__What you need to do__
Please, starting at the line that contains "The width and", reproduce every line exactly until the records run out, skipping all pictures.

Stored records:

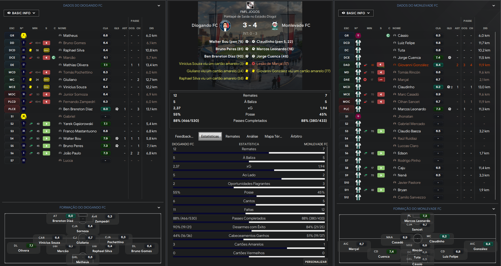Open the Diogando BASIC INFO view dropdown
The height and width of the screenshot is (266, 501).
point(21,13)
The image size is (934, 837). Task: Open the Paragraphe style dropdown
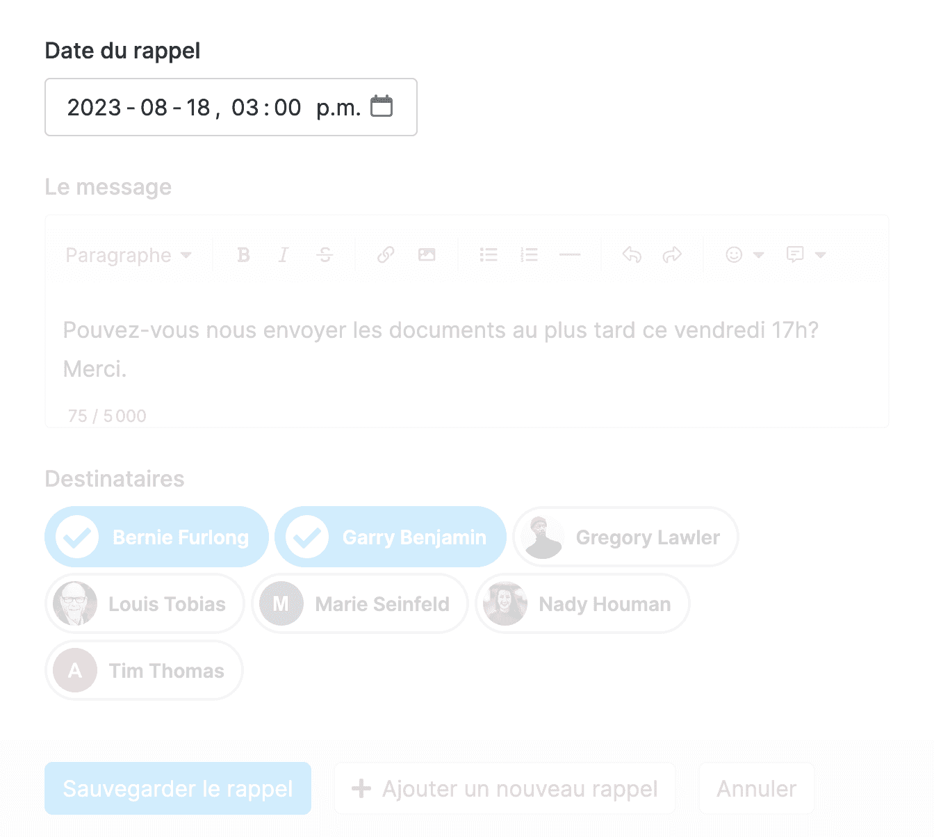129,255
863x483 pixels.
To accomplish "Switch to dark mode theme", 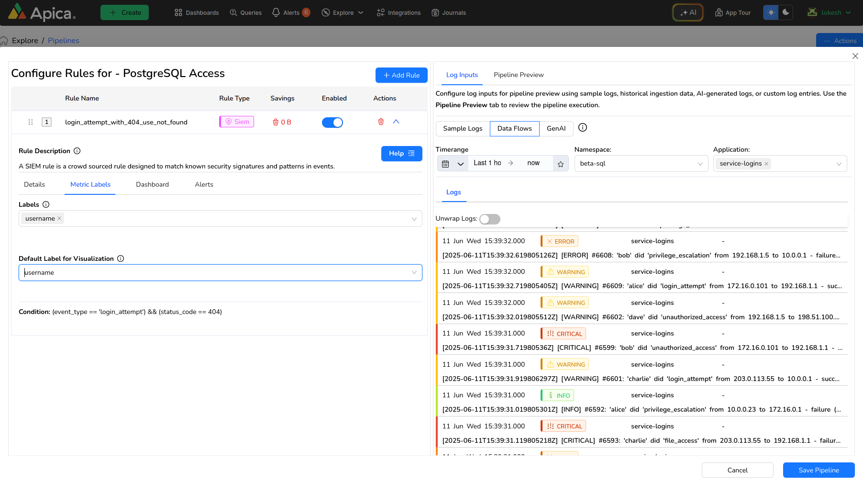I will (x=786, y=12).
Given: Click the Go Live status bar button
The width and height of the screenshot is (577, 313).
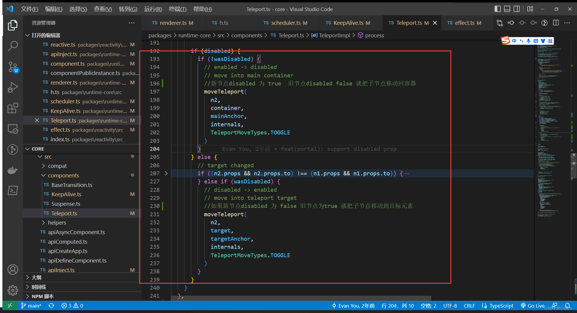Looking at the screenshot, I should (533, 306).
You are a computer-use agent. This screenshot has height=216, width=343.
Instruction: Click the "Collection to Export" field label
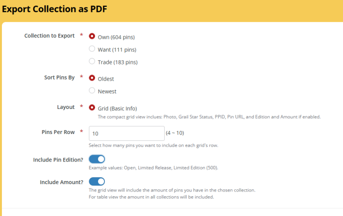49,36
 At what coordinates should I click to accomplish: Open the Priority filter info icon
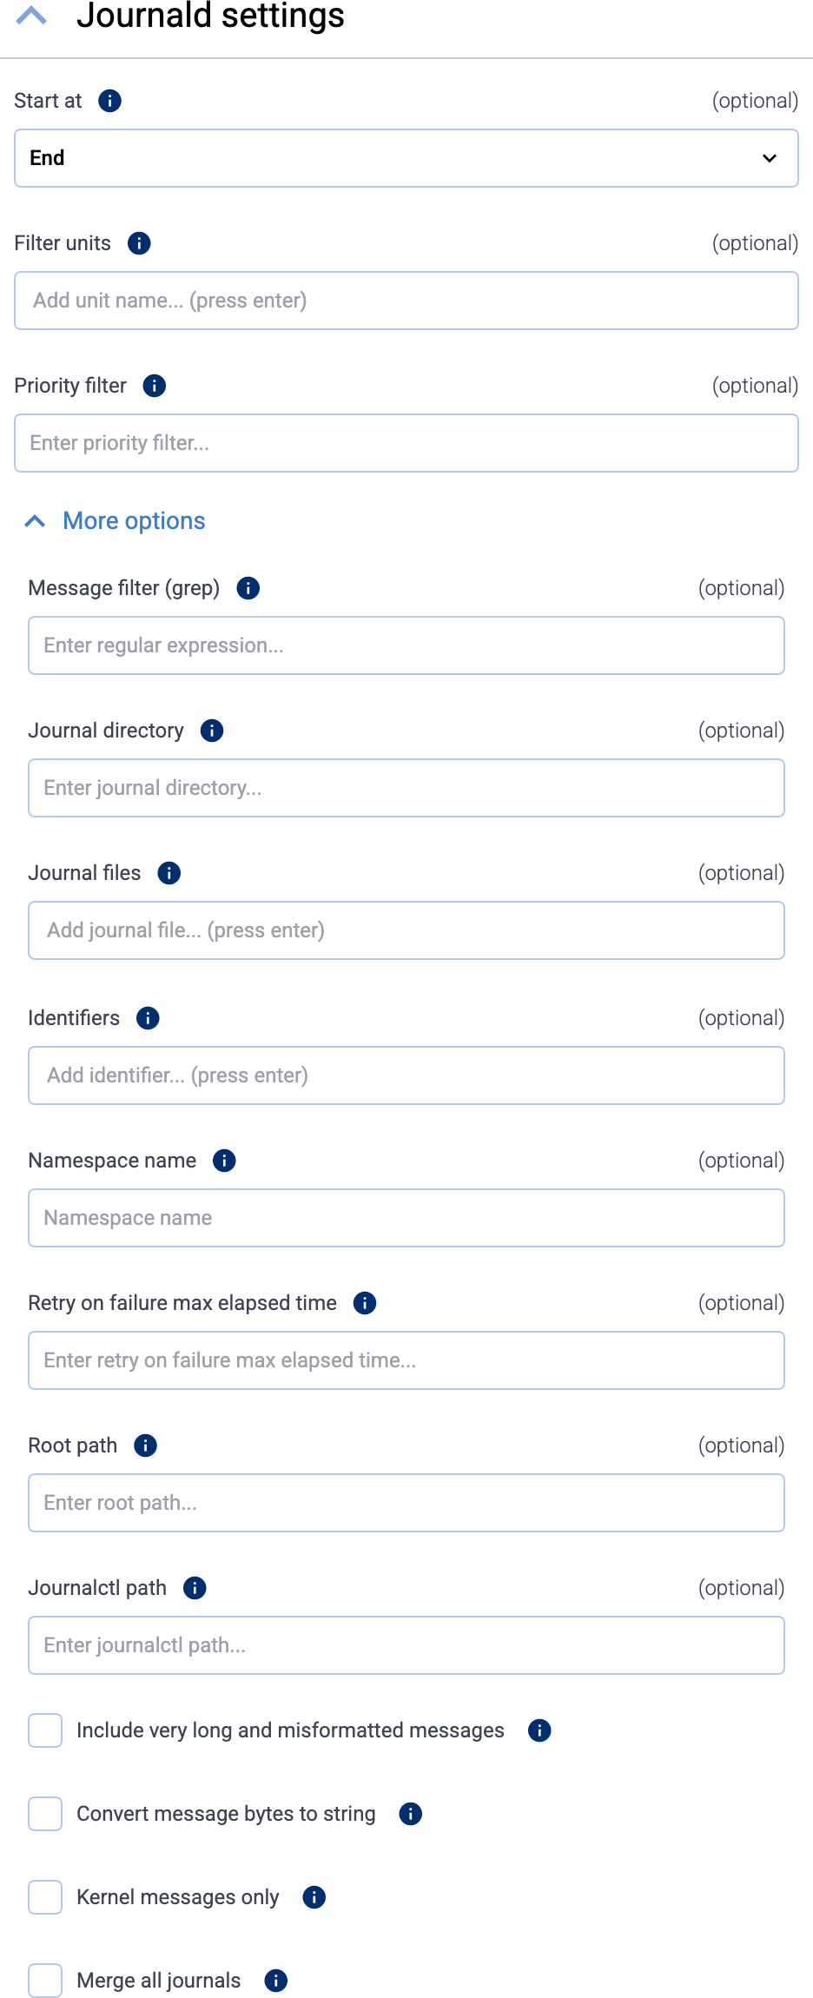pos(154,386)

__Answer to this exercise__
The width and height of the screenshot is (577, 313).
Looking at the screenshot, I should (533, 306).
You are a computer-use agent. This screenshot has height=216, width=343.
Instruction: Click the "Collection to Export" field label
49,36
 At what coordinates should I click to accomplish: Open the Priority filter info icon
pos(154,386)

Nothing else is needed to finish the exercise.